Here’s Why the OPEC Oil Rally Is Likely to Be Short-Lived

December 1, 2016, 11:47 AM UTC
Surging Oil Industry Brings Opportunity To Rural California
TAFT, CA - JULY 22: Oil rigs just south of town extract crude for Chevron at sunrise on July 22, 2008 in Taft, California. Hemmed in by the richest oil fields in California, the oil town of 6,700 with a stagnant economy and little room to expand has hatched an ambitious plan to annex vast expanses of land reaching eastward to Interstate 5, 18 miles away, and taking over various poor unincorporated communities to triple its population to around 20,000. With the price as light sweet crude at record high prices, Chevron and other companies are scrambling to drill new wells and reopen old wells once considered unprofitable. The renewed profits for oil men of Kern County, where more than 75 percent of all the oil produced in California flows, do not directly translate increased revenue for Taft. The Taft town council wants to cash in on the new oil boom with increased tax revenues from a NASCAR track and future developments near the freeway. In an earlier oil boom era, Taft was the site of the 1910 Lakeside Gusher, the biggest oil gusher ever seen in the US, which sent 100,000 barrels a day into a lake of crude. (Photo by David McNew/Getty Images)
Photograph by David McNew—Getty Images

The oil price rally sparked by an OPEC-Russia deal to cut output is likely to be short-lived, say traders in Asia, because the agreement may only draw more supplies from storage tanks and more crude shipments from the United States.

And even without increased supplies from elsewhere, if the Organization of the Petroleum Exporting Countries (OPEC) and Russia do reduce production by 1.5 million barrels per day (bpd) as pledged, the cuts would not be deep enough to shrink a glut that began to build in mid-2014, traders said.
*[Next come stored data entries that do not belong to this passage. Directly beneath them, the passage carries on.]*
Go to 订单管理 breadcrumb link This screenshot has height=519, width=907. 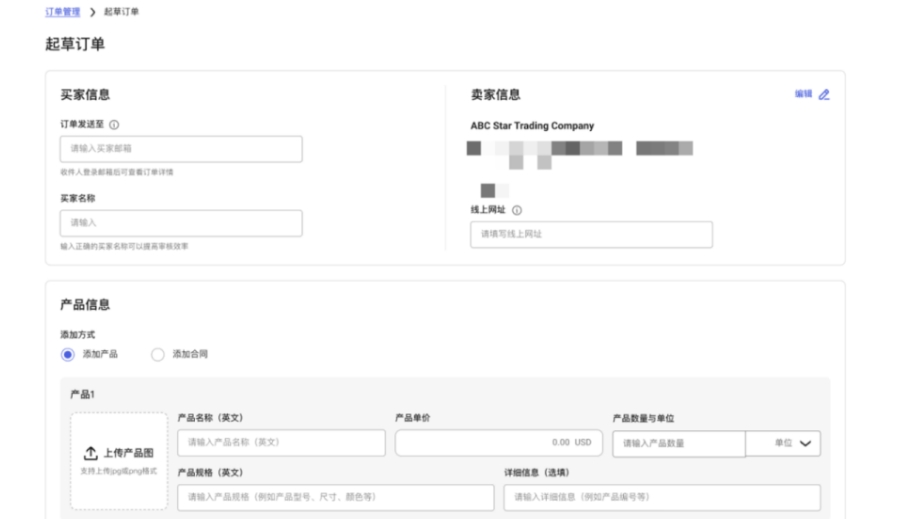click(63, 12)
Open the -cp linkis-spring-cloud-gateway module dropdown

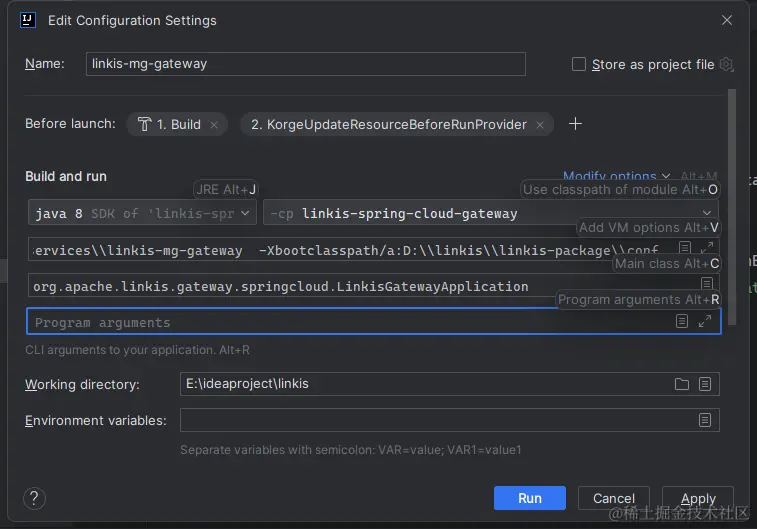[490, 213]
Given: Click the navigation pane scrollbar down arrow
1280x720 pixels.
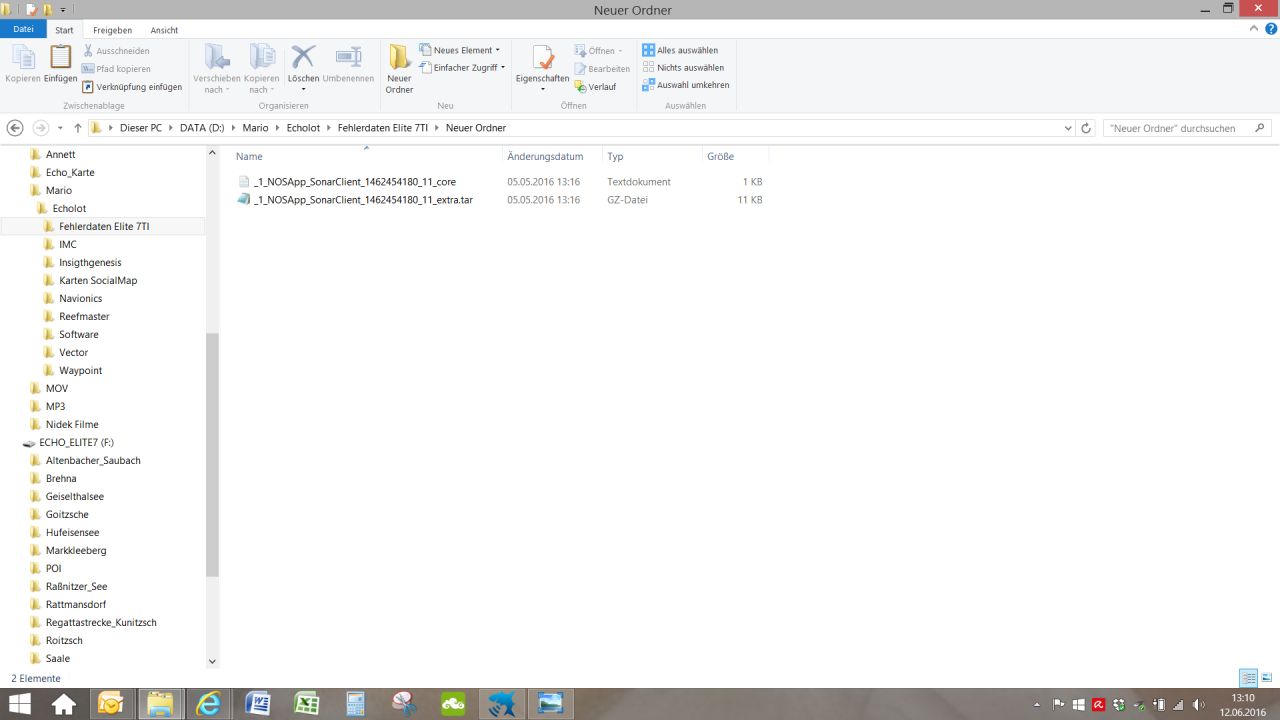Looking at the screenshot, I should tap(212, 661).
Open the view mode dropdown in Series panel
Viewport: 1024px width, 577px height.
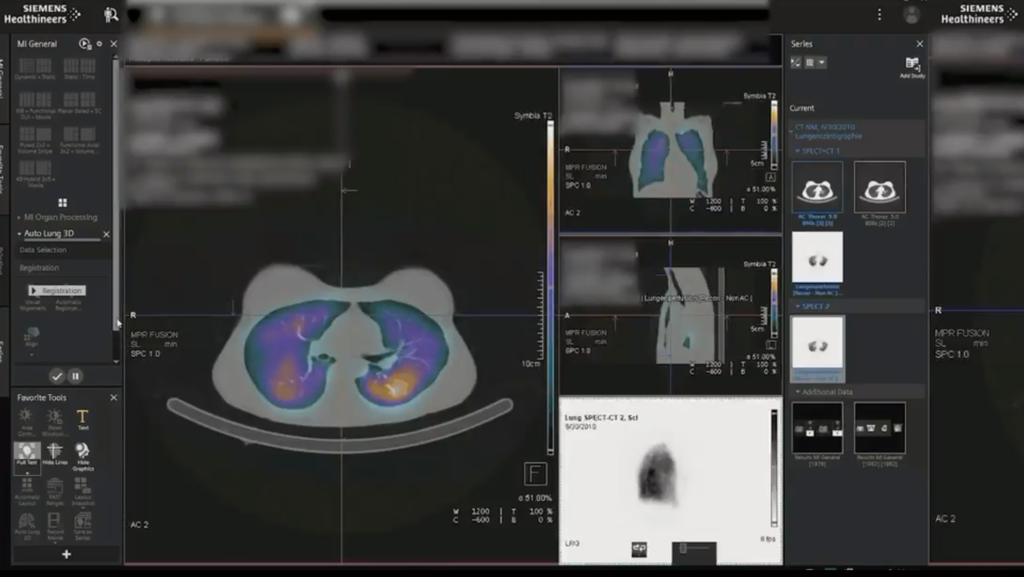821,60
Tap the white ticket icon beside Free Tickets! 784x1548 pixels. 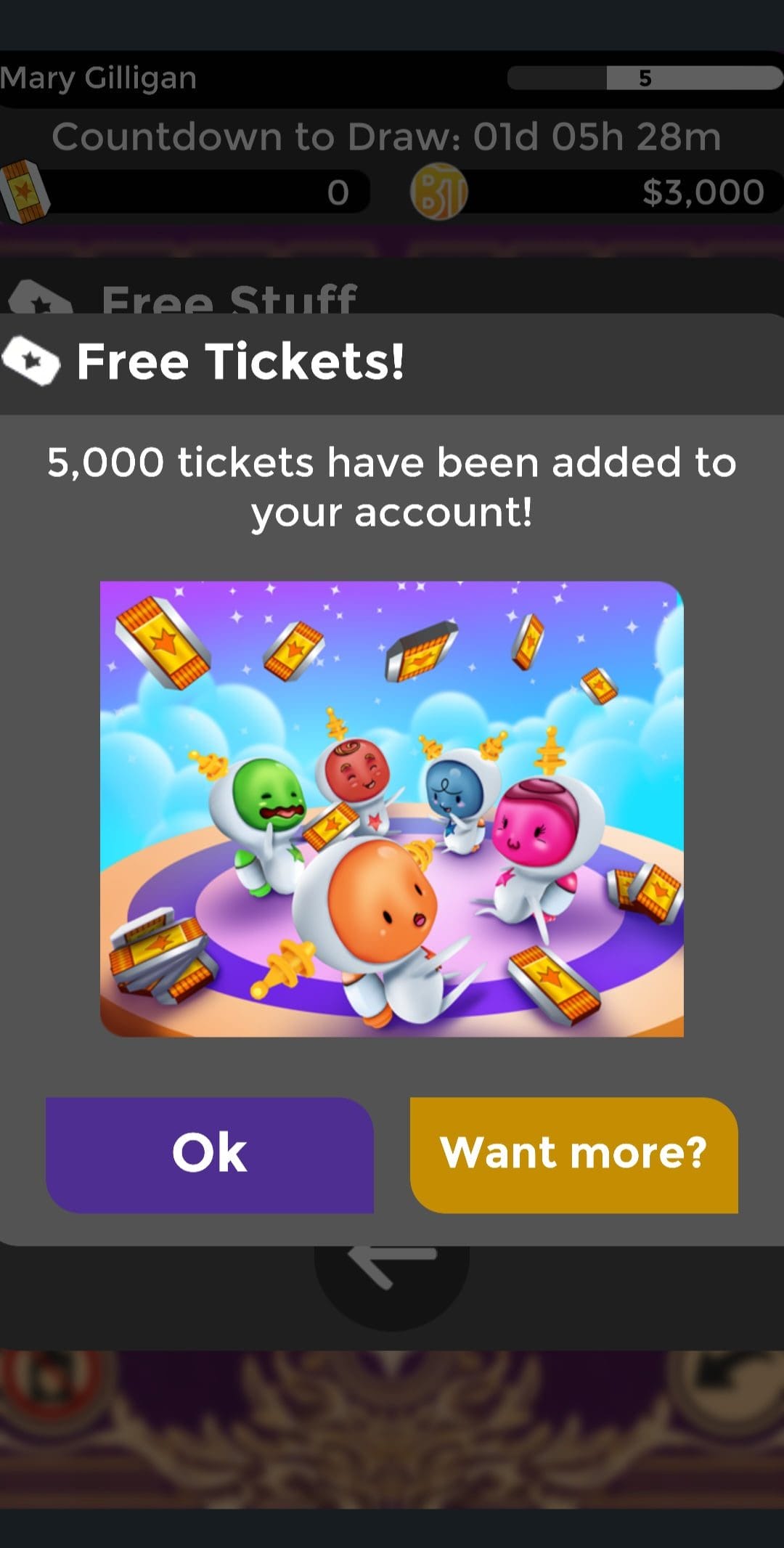point(30,361)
“The cut by OPEC will be largely offset by increases in U.S. production where the rig count has already increased,” said India Oil Corp’s Director of Finance A K Sharma.

“So surplus (oil) will stay in the market. If there is any impact, it will be short term.”

Higher oil prices and lower production costs are encouraging U.S. shale operators to increase output, while Kazakhstan started production at the Kashagan field in October.

Traders said the extent of the impact of the output deal will also depend on how it affects exports from Saudi Arabia and other OPEC members.

 

Cuts in export supply from producers could come from changes in operational tolerance, a contractual clause that allows either the buyer or seller to increase or reduce volumes by up to 10%, trade sources said.

The OPEC deal “will provide some price momentum but it cannot be compared with the cut seen back in 2008,” a Singapore-based trader said, referring to the last OPEC production cut at 4.2 million bpd.

Production cuts early in the year are also a normal response to a low-demand season in February and March when Asian refiners typically shut for maintenance, he said.

Stronger prompt prices have also narrowed oil contango market structures, potentially prompting the release of oil from storage that could add to supplies, traders said.

Oil is more expensive in future months in a contango market, encouraging traders to store the commodity, but supplies are backed out when spreads start to weaken.

Strength in Middle East crude benchmark Dubai may also further narrow its price gap against Brent, leading Asia refiners to buy more oil from the Atlantic Basin and the Americas, traders said.

Impact on Oil Demand, Margins

Asian refiners are more concerned about the impact of higher oil prices on demand and profitability rather than the OPEC supply cuts as most have other crude sources to turn to.

China’s independent refiners—also known as teapots—usually take more crude from South America and West Africa, for example.

The OPEC cuts will come mostly from Saudi Arabia and its Middle Eastern allies United Arab Emirates and Kuwait, from whom teapots barely import, so the impact will be minimal, said Zhang Liucheng, vice president of Dongming Petrochemical Group, the country’s largest independent refiner.

As for any broad increase in oil prices, “whether it would affect teapots’ crude demand, we’ll need to watch out for domestic demand for refined fuel, which has not been great as even gasoline demand is growing less fast,” Zhang said.

A spokesman at South Korea’s second-largest refiner GS Caltex said: “What’s more important to us is the product crack spread rather than the rising crude oil price … We have to watch how the OPEC decision will affect oil demand.”